* What is expected: Would you transcribe the line that holds "Рецепти (1090, 55)" and all the lines below it, through the final one, exactly and with nothing else?

* Extracted records:
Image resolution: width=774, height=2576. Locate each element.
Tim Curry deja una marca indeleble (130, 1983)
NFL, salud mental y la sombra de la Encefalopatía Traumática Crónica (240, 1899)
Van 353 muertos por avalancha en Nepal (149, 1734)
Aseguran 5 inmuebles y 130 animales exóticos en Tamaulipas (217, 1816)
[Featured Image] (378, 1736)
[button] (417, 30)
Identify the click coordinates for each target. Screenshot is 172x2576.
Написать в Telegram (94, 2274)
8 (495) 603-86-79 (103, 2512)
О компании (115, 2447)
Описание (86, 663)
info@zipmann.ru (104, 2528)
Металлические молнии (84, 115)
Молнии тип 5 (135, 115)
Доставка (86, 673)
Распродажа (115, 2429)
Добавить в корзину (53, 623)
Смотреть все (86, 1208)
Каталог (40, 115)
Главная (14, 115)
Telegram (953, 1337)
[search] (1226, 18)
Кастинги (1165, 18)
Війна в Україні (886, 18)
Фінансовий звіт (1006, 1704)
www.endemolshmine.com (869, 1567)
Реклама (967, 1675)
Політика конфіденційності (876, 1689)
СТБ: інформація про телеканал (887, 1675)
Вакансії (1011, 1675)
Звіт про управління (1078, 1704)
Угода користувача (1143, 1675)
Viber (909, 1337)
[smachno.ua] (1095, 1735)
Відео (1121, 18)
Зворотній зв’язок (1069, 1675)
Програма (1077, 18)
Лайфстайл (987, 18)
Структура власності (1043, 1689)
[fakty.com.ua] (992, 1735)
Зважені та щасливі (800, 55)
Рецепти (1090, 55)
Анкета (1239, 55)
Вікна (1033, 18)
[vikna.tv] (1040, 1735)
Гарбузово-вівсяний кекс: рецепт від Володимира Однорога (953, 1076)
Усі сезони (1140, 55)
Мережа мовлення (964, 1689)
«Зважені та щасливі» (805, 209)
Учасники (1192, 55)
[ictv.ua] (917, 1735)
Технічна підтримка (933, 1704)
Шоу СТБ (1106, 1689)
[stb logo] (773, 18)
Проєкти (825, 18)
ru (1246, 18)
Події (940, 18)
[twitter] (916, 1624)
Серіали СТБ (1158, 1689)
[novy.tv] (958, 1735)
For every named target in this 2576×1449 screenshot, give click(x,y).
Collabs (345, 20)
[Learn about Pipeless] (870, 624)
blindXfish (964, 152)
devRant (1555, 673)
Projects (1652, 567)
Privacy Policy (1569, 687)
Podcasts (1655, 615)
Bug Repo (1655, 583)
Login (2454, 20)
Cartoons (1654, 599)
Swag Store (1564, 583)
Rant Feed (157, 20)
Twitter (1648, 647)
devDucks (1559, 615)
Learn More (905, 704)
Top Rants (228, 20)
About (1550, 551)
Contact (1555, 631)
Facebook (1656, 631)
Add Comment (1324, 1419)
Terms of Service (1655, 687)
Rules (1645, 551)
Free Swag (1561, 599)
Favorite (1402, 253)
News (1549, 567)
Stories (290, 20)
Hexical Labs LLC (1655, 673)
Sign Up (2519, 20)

* Solution:
Рецепти (1090, 55)
Анкета (1239, 55)
Вікна (1033, 18)
[vikna.tv] (1040, 1735)
Гарбузово-вівсяний кекс: рецепт від Володимира Однорога (953, 1076)
Усі сезони (1140, 55)
Мережа мовлення (964, 1689)
«Зважені та щасливі» (805, 209)
Учасники (1192, 55)
[ictv.ua] (917, 1735)
Технічна підтримка (933, 1704)
Шоу СТБ (1106, 1689)
[stb logo] (773, 18)
Проєкти (825, 18)
ru (1246, 18)
Події (940, 18)
[twitter] (916, 1624)
Серіали СТБ (1158, 1689)
[novy.tv] (958, 1735)
For every named target in this 2576×1449 screenshot, give click(x,y).
Collabs (345, 20)
[Learn about Pipeless] (870, 624)
blindXfish (964, 152)
devRant (1555, 673)
Projects (1652, 567)
Privacy Policy (1569, 687)
Podcasts (1655, 615)
Bug Repo (1655, 583)
Login (2454, 20)
Cartoons (1654, 599)
Swag Store (1564, 583)
Rant Feed (157, 20)
Twitter (1648, 647)
devDucks (1559, 615)
Learn More (905, 704)
Top Rants (228, 20)
About (1550, 551)
Contact (1555, 631)
Facebook (1656, 631)
Add Comment (1324, 1419)
Terms of Service (1655, 687)
Rules (1645, 551)
Free Swag (1561, 599)
Favorite (1402, 253)
News (1549, 567)
Stories (290, 20)
Hexical Labs LLC (1655, 673)
Sign Up (2519, 20)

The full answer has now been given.